[Exercise]: Swap every "Viewport" in the entries for "Window", leaving all else as it stands.

Entries for pointing to text and elements

——————————

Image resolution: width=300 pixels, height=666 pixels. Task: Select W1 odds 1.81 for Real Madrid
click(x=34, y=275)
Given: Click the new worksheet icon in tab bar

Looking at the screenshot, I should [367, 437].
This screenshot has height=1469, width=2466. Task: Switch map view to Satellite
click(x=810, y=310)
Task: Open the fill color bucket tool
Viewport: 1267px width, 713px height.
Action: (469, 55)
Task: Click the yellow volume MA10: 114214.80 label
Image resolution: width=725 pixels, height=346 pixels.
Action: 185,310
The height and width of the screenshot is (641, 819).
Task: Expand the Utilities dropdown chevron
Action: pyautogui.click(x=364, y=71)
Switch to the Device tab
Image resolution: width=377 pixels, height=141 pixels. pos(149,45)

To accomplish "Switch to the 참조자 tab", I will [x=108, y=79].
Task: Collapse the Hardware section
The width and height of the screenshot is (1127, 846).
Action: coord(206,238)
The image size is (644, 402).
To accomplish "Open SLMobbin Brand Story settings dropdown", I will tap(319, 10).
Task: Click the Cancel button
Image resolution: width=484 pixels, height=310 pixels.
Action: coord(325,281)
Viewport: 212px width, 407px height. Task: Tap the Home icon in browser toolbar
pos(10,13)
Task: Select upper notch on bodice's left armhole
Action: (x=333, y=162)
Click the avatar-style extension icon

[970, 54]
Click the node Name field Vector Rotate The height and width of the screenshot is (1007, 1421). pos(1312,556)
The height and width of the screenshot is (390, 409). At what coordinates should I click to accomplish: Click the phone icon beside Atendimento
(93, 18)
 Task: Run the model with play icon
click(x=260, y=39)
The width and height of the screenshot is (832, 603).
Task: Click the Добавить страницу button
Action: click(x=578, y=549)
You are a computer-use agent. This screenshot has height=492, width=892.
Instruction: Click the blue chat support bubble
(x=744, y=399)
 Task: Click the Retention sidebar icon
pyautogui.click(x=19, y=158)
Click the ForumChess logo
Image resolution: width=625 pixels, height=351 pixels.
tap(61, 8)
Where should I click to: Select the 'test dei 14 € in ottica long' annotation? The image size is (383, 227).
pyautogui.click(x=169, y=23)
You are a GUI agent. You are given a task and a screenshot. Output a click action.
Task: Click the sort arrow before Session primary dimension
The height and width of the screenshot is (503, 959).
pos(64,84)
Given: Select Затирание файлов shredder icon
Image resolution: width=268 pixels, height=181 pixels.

——————————

[Result]:
Image resolution: width=300 pixels, height=666 pixels. Task: Select W1 odds 1.81 for Real Madrid
click(x=34, y=275)
Given: Click the new worksheet icon in tab bar

Looking at the screenshot, I should [367, 437].
This screenshot has height=1469, width=2466. Task: Switch map view to Satellite
click(x=810, y=310)
Task: Open the fill color bucket tool
Window: 1267px width, 713px height.
Action: (469, 55)
Task: Click the yellow volume MA10: 114214.80 label
Image resolution: width=725 pixels, height=346 pixels.
Action: 185,310
The height and width of the screenshot is (641, 819).
Task: Expand the Utilities dropdown chevron
Action: pyautogui.click(x=364, y=71)
Switch to the Device tab
Image resolution: width=377 pixels, height=141 pixels. pos(149,45)

To accomplish "Switch to the 참조자 tab", I will [x=108, y=79].
Task: Collapse the Hardware section
The width and height of the screenshot is (1127, 846).
Action: coord(206,238)
The image size is (644, 402).
To accomplish "Open SLMobbin Brand Story settings dropdown", I will tap(319, 10).
Task: Click the Cancel button
Image resolution: width=484 pixels, height=310 pixels.
Action: coord(325,281)
Window: 212px width, 407px height. Task: Tap the Home icon in browser toolbar
pos(10,13)
Task: Select upper notch on bodice's left armhole
Action: (x=333, y=162)
Click the avatar-style extension icon

[970, 54]
Click the node Name field Vector Rotate The height and width of the screenshot is (1007, 1421). pos(1312,556)
The height and width of the screenshot is (390, 409). At what coordinates should I click to accomplish: Click the phone icon beside Atendimento
(93, 18)
 Task: Run the model with play icon
click(x=260, y=39)
The width and height of the screenshot is (832, 603).
Task: Click the Добавить страницу button
Action: click(x=578, y=549)
You are a computer-use agent. This screenshot has height=492, width=892.
Instruction: Click the blue chat support bubble
(x=744, y=399)
 Task: Click the Retention sidebar icon
pyautogui.click(x=19, y=158)
Click the ForumChess logo
Image resolution: width=625 pixels, height=351 pixels.
tap(61, 8)
Where should I click to: Select the 'test dei 14 € in ottica long' annotation? The image size is (383, 227).
pyautogui.click(x=169, y=23)
You are a GUI agent. You are given a task and a screenshot. Output a click action.
Task: Click the sort arrow before Session primary dimension
The height and width of the screenshot is (503, 959).
pos(64,84)
Given: Select Затирание файлов shredder icon
Image resolution: width=268 pixels, height=181 pixels.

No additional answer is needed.